- **MATERIAL SHOWN**:
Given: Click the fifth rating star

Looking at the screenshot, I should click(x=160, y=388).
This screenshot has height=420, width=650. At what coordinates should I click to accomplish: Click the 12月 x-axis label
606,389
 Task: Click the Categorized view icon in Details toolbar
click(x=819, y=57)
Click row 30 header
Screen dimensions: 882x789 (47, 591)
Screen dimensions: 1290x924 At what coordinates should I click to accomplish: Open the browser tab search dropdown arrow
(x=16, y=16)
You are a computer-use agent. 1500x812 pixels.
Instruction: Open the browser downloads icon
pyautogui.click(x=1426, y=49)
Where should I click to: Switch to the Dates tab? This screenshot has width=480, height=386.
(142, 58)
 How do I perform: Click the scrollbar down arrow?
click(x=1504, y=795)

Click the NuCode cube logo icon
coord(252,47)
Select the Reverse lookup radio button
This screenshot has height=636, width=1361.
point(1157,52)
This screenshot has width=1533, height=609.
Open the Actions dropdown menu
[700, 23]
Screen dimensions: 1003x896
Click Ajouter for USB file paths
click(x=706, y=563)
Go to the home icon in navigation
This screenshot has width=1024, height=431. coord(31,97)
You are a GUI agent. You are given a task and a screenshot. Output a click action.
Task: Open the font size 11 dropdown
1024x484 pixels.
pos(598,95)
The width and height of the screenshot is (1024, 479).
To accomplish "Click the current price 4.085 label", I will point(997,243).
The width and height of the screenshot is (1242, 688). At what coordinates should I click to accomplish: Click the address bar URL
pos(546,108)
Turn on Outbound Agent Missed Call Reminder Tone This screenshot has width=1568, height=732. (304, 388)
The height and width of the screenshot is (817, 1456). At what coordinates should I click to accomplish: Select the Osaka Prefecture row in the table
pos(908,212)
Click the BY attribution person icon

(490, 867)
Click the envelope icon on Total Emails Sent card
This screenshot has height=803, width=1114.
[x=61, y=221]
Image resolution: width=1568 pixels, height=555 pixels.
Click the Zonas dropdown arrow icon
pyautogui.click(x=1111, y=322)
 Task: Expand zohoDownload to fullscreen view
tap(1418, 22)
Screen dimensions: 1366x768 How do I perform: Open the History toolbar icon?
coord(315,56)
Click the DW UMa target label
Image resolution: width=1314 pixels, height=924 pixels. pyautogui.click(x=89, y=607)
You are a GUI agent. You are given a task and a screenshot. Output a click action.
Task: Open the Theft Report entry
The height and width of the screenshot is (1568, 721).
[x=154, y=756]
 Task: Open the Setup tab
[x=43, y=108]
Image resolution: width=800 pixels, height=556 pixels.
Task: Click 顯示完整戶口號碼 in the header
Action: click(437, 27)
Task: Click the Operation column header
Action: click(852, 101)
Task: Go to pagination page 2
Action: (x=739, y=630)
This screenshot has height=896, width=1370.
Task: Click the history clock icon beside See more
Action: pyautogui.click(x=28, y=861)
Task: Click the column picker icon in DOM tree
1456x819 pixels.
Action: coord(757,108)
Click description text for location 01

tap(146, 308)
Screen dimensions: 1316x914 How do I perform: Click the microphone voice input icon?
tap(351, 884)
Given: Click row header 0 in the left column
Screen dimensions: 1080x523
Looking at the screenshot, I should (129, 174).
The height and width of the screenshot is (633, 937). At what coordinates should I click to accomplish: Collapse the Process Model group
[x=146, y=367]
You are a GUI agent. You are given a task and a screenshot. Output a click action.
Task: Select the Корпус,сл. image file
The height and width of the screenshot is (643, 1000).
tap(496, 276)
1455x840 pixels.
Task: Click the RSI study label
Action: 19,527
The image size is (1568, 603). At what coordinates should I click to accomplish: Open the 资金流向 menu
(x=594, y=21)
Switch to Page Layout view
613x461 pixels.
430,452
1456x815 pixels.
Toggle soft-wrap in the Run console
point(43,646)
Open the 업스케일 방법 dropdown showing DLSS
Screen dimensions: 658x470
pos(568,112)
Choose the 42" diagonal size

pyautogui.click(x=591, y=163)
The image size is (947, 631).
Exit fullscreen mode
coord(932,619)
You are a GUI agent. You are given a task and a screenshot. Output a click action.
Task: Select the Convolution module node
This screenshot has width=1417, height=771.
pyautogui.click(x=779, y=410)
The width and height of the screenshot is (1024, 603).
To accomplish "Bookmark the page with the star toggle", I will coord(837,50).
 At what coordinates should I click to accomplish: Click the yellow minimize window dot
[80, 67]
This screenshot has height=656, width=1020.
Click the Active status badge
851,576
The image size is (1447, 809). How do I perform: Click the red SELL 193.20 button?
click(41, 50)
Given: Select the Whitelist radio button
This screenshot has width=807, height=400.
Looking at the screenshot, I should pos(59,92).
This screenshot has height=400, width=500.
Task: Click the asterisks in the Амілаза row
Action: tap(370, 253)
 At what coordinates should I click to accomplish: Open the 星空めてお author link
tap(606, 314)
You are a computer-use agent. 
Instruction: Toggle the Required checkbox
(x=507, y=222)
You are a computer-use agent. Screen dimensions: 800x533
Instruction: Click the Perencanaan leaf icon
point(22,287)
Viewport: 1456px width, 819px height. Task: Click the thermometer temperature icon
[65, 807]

- **TASK PROMPT**:
Update the records from the first line through the line with "Screen dimensions: 882x789 (47, 591)" by replacing "fifth" with "second". Return only those lines, with nothing else changed.

- **EXERCISE ANSWER**:
Given: Click the second rating star

Looking at the screenshot, I should click(x=160, y=388).
This screenshot has height=420, width=650. At what coordinates should I click to accomplish: Click the 12月 x-axis label
606,389
 Task: Click the Categorized view icon in Details toolbar
click(x=819, y=57)
Click row 30 header
Screen dimensions: 882x789 (47, 591)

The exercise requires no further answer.